A: Hint: Multiply numerator and denominator by $$1+2\sin(x)$$
you can write your term in the form $$\frac{\csc \left(\frac{\pi }{4}-\frac{x}{2}\right) \csc
   \left(\frac{x}{2}+\frac{\pi }{4}\right)}{2 (2 \sin
   (x)+1)}$$
A: It is helpful to shift the variable with $t=x+\frac\pi6$ (with $t\to0$), and transform to
$$\frac{1-2\sin(t+\frac\pi6)}{\cos(3t+\frac\pi2)}=\frac{1-\sqrt3\sin t-\cos t}{-\sin3t}.$$
Then $1-\cos t$ yields a quadratic term ($\sin^2\frac t2$) which can be neglected and the limit is
$$\frac{-\sqrt 3}{-3}.$$
A: Let $x=t+\frac{\pi}{6}$ with $t\to 0$ 
$$\lim_{x\rightarrow\frac{\pi}{6}}\frac{1-2\sin x}{\cos3x}=\lim_{t\rightarrow 0}\frac{1-2\sin \left(t+\frac{\pi}{6}\right)}{\cos\left(3t+\frac{\pi}{2}\right)}=\lim_{t\rightarrow 0}\frac{1-\sqrt 3\sin t-\cos t}{-\sin 3t}=\frac{\sqrt 3}{3}$$
indeed
$$\frac{1-\sqrt 3\sin t-\cos t}{-\sin 3t}=\frac{3t}{-\sin 3t}\frac{1-\sqrt 3\sin t-\cos t}{3t}=\\
=-\frac{3t}{\sin 3t}\left(-\frac{\sqrt 3}{3}\frac{\sin t}{t}+\frac{1-\cos t}{3t}\right)

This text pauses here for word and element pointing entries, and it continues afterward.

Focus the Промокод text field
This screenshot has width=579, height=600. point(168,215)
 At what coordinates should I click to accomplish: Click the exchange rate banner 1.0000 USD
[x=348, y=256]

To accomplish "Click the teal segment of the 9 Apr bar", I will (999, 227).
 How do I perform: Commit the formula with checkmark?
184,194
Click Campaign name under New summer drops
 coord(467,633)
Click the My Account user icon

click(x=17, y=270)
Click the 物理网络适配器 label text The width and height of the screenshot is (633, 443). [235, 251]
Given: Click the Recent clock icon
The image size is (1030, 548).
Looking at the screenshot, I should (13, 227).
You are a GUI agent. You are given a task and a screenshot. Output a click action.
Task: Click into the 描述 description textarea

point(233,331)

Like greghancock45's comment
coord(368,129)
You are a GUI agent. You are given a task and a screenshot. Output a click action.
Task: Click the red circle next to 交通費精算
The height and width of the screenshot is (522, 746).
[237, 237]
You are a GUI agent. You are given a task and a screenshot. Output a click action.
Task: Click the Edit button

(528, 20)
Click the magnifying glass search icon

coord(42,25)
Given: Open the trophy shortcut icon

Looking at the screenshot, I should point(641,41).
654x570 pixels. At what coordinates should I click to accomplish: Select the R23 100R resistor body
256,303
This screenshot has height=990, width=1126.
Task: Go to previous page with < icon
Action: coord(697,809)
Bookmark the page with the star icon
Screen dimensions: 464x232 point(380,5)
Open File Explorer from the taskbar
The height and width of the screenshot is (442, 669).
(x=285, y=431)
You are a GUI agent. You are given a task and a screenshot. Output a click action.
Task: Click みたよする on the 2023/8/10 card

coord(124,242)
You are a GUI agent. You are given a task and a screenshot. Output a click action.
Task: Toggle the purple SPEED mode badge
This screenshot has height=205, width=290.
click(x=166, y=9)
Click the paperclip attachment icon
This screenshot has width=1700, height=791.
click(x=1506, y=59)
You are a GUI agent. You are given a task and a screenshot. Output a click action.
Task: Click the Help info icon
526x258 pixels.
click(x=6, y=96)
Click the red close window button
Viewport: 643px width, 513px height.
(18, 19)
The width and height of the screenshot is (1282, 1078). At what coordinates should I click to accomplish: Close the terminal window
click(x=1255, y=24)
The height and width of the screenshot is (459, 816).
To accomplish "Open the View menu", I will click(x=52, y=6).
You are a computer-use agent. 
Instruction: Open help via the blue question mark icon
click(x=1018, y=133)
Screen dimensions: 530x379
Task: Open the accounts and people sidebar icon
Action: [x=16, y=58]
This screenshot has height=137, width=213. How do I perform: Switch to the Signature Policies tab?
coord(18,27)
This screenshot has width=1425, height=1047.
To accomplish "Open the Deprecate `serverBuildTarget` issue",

\to-1\cdot\left(-\frac{\sqrt 3}{3}+0 \right)
=\frac{\sqrt 3}{3}$$
A: Hint:
$1-2\sin(t-\frac{\pi}{6})=1-2(\sin t\cos\frac{\pi}{6}+\cos t\sin\frac{\pi}{6})=2\sin^2\frac{t}{2}-\sqrt{3}\sin t$.